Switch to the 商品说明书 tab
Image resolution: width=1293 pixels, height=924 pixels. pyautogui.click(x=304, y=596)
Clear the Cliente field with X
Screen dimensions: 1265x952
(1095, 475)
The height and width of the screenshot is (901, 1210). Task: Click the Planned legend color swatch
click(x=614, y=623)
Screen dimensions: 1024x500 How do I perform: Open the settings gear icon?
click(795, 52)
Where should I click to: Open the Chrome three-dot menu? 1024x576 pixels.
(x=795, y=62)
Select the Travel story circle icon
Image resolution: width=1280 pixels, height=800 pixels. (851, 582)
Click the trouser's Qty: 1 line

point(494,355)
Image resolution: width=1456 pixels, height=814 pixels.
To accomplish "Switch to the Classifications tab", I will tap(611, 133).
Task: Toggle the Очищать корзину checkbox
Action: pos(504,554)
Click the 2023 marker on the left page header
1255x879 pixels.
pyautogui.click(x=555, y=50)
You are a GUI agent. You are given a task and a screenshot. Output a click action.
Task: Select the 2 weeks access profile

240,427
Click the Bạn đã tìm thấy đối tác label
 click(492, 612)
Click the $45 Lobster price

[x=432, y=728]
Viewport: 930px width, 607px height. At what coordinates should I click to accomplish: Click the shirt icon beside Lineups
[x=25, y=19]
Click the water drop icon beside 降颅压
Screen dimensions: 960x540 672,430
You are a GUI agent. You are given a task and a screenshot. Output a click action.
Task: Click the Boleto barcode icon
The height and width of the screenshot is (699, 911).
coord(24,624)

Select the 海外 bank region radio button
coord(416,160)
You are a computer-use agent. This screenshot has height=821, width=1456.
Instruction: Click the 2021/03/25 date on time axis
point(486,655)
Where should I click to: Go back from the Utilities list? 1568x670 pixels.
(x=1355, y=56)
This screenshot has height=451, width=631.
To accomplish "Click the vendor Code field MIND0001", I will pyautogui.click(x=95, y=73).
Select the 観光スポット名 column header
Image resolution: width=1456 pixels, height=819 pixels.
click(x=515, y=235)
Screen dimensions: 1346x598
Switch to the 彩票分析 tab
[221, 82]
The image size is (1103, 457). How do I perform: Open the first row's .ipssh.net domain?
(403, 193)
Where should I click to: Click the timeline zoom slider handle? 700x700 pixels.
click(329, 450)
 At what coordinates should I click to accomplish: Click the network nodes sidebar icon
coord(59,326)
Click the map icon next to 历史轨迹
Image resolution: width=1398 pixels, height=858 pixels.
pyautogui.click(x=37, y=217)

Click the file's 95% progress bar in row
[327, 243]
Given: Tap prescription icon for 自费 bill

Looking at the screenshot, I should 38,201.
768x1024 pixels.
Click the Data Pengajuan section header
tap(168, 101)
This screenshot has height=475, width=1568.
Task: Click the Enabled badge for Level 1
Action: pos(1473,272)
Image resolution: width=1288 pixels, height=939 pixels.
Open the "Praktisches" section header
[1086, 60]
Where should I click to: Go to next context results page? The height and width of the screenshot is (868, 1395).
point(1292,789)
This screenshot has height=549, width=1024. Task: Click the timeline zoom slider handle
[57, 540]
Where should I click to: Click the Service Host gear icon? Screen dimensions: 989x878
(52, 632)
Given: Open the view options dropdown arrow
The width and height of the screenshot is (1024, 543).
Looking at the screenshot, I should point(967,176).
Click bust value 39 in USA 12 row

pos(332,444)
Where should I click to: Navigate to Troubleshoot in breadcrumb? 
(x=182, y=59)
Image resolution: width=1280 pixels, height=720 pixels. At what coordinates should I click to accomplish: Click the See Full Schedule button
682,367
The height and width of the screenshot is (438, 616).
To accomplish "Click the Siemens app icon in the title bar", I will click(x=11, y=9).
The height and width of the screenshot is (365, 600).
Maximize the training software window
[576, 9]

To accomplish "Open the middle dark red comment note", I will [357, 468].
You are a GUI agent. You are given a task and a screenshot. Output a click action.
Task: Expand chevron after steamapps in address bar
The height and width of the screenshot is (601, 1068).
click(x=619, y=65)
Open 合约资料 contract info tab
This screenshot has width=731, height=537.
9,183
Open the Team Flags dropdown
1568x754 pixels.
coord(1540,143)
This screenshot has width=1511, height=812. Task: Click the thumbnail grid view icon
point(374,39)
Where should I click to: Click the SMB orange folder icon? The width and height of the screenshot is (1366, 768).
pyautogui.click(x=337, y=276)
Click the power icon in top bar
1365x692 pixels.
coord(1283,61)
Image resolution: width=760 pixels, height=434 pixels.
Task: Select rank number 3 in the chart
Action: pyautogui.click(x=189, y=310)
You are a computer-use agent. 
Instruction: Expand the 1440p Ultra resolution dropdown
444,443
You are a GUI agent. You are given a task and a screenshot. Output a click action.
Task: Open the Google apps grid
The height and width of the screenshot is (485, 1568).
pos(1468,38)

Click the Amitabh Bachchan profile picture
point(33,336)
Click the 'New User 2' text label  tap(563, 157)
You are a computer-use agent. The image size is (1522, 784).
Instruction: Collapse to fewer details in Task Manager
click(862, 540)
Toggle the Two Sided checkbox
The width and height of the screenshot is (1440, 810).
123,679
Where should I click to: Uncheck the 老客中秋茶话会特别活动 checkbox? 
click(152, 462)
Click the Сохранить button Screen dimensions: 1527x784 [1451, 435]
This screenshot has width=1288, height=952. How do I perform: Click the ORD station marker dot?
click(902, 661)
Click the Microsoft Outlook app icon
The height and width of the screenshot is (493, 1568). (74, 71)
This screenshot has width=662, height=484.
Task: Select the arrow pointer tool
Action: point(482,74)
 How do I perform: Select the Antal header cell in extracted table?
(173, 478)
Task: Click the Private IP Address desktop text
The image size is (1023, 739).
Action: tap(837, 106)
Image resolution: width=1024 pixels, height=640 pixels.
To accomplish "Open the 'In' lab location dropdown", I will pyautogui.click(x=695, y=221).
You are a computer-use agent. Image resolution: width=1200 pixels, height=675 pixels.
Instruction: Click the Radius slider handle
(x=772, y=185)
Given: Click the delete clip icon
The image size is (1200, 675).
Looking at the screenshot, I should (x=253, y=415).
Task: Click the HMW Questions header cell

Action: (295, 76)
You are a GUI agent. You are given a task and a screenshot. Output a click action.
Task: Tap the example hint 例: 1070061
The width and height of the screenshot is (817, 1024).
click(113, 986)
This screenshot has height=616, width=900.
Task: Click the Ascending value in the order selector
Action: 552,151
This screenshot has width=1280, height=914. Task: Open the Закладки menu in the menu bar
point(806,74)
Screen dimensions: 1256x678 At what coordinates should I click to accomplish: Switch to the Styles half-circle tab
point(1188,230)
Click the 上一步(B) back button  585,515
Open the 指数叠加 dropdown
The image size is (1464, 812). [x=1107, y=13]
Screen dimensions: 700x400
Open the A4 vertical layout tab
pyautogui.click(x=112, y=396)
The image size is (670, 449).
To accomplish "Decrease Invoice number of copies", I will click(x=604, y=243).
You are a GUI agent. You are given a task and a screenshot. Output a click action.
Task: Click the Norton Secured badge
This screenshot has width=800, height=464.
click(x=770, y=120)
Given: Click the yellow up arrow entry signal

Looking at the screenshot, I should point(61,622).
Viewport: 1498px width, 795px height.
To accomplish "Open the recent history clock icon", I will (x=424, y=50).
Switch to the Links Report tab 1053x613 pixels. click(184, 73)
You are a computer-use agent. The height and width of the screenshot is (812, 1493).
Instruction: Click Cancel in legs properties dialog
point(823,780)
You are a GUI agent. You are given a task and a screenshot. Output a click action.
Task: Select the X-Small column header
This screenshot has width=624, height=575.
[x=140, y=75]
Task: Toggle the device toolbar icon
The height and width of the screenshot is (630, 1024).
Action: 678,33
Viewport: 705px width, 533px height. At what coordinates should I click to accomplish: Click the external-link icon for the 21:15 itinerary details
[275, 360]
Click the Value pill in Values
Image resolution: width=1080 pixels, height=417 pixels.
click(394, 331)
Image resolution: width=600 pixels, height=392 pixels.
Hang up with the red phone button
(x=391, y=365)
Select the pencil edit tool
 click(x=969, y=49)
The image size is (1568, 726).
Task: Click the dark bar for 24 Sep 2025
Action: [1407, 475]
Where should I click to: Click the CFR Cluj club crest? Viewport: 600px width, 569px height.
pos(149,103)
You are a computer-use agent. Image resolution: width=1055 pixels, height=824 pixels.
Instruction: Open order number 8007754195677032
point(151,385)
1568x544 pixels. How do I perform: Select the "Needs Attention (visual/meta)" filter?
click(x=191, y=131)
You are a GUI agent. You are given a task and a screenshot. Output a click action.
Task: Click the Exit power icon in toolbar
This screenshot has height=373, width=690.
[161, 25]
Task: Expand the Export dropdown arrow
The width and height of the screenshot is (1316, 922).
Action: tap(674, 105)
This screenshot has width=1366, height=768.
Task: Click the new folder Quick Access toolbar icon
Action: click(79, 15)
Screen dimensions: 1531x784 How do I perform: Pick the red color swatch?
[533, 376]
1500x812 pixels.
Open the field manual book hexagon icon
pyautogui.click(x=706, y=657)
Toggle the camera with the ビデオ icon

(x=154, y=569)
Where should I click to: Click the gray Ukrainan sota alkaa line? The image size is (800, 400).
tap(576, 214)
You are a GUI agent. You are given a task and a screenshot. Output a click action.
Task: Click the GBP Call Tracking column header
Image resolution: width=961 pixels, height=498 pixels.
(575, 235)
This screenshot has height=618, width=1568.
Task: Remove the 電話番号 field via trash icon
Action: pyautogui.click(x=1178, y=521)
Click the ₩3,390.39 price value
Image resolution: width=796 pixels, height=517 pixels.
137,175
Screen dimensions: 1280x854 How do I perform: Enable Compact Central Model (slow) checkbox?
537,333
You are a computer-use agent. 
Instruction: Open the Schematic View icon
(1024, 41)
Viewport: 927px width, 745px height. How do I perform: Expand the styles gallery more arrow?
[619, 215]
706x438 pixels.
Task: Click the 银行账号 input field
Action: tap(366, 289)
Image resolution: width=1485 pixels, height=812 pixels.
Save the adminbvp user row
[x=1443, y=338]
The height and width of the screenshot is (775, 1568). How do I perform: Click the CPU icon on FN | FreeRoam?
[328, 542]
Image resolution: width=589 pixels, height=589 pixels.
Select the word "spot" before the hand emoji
....
When you reach the line with "768x1024 pixels." in the records above, start writing out lines exactly, and stop once the line with "The height and width of the screenshot is (365, 600)." has been written; include nothing else.

768x1024 pixels.
Click the Data Pengajuan section header
tap(168, 101)
This screenshot has height=475, width=1568.
Task: Click the Enabled badge for Level 1
Action: pos(1473,272)
Image resolution: width=1288 pixels, height=939 pixels.
Open the "Praktisches" section header
[1086, 60]
Where should I click to: Go to next context results page? The height and width of the screenshot is (868, 1395).
point(1292,789)
This screenshot has height=549, width=1024. Task: Click the timeline zoom slider handle
[57, 540]
Where should I click to: Click the Service Host gear icon? Screen dimensions: 989x878
(52, 632)
Given: Open the view options dropdown arrow
The width and height of the screenshot is (1024, 543).
Looking at the screenshot, I should point(967,176).
Click bust value 39 in USA 12 row

pos(332,444)
Where should I click to: Navigate to Troubleshoot in breadcrumb? 
(x=182, y=59)
Image resolution: width=1280 pixels, height=720 pixels. At what coordinates should I click to accomplish: Click the See Full Schedule button
682,367
The height and width of the screenshot is (438, 616).
To accomplish "Click the Siemens app icon in the title bar", I will click(x=11, y=9).
The height and width of the screenshot is (365, 600).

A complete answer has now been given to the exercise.